With a just-out-of-the-box Thunderbirds hoodie and a pair of wrap-around sunglasses, the UBC men’s rugby head coach saunters around the pitch as practice begins, kibitzing with players. This would seem to be his happy place. And the players seem to love him – the cool middle-aged coach who always has a moment for a quick chat, especially if it’s about rugby.

The Thunderbirds’ second-year scrumhalf, Fraser Hurst, fresh off a stint with Canada’s U20 team at the World Rugby Trophy, leads his training group in a fitness drill, running past Langston well ahead of his teammates. Theo Sauder (who will go on to kick for nine points in the Thunderbirds next match against Victoria) follows Hurst. A good-natured chiding from Langston reminds Sauder of his younger teammates’ lead. The UBC winger, in his fourth year with the program, smiles and keeps running.

Langston moves on.

There are nearly 100 athletes with UBC’s rugby program. Langston and Curry Hitchborn, the forwards coach by title, but works alongside Langston as a co-head coach, are in charge of them all. On this late afternoon, about 60 athletes are strewn across Wolfson Field at Gerald McGavin UBC Rugby Centre in a perfectly timed organization of theatrics, with every actor playing a valued part. It doesn’t work otherwise.

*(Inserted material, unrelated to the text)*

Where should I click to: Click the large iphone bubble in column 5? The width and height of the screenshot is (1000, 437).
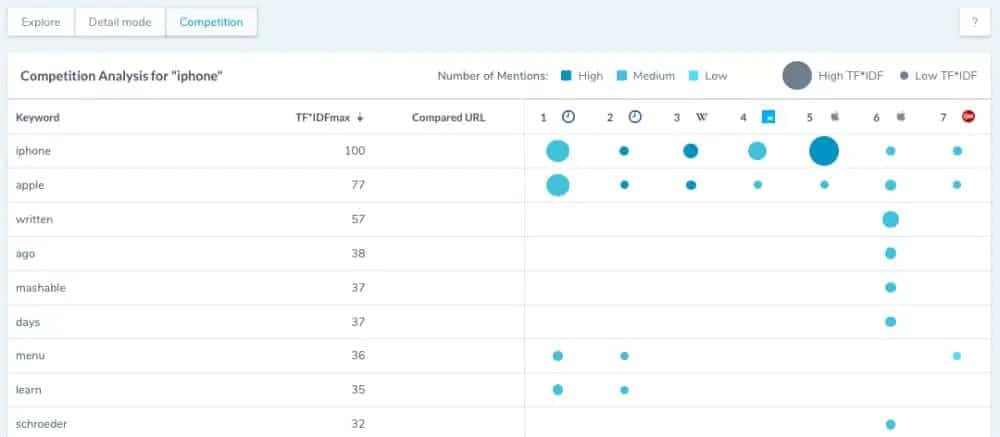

Winning three consecutive Premier League titles in British Columbia’s top men’s league doesn’t come without its challenges, but Langston and Hitchborn have continually worked to do so while maintaining the much-heralded culture of UBC rugby – the historical ethos that has permeated the program for more than a century.

“Culture is number one,” Hitchborn says with a certain authority that comes from years of coaching rugby at various grassroots levels. “The proper culture isn’t ‘how does it work for you.’ It’s ‘how do you work for it.’”

Since Langston, who came to UBC in 2012, and Hitchborn, who arrived in 2013, took over the coaching reigns from legendary UBC coach and former Canadian rugby-playing star Spence McTavish, the duo has helped take the Thunderbirds on a meteoric rise from BC Rugby’s second division to three-time Premier League champions.

At the start of the 2013 calendar year, UBC Rugby launched its “Return to Excellence Campaign.” The year marked the opening of the Gerald McGavin UBC Rugby Centre, and with that was a renewed vision – one that called for UBC to become the best university rugby program in North America. The history of rugby at UBC is deep, going back to its inaugural season in 1906. Few university programs in the world can boast their history of winning at various levels. Few can say they played the New Zealand Maoris in 1927 and only lost 12-3. According to historical reports, UBC’s student population was 1400 at the time. A whopping 1210 of those students watched that game.

Yet, the program had started to stumble through the late 2000s. It needed an injection of life. Through a fundraising campaign and an outpouring of support from alumni, the last five years have very much been the aforementioned “return to excellence.”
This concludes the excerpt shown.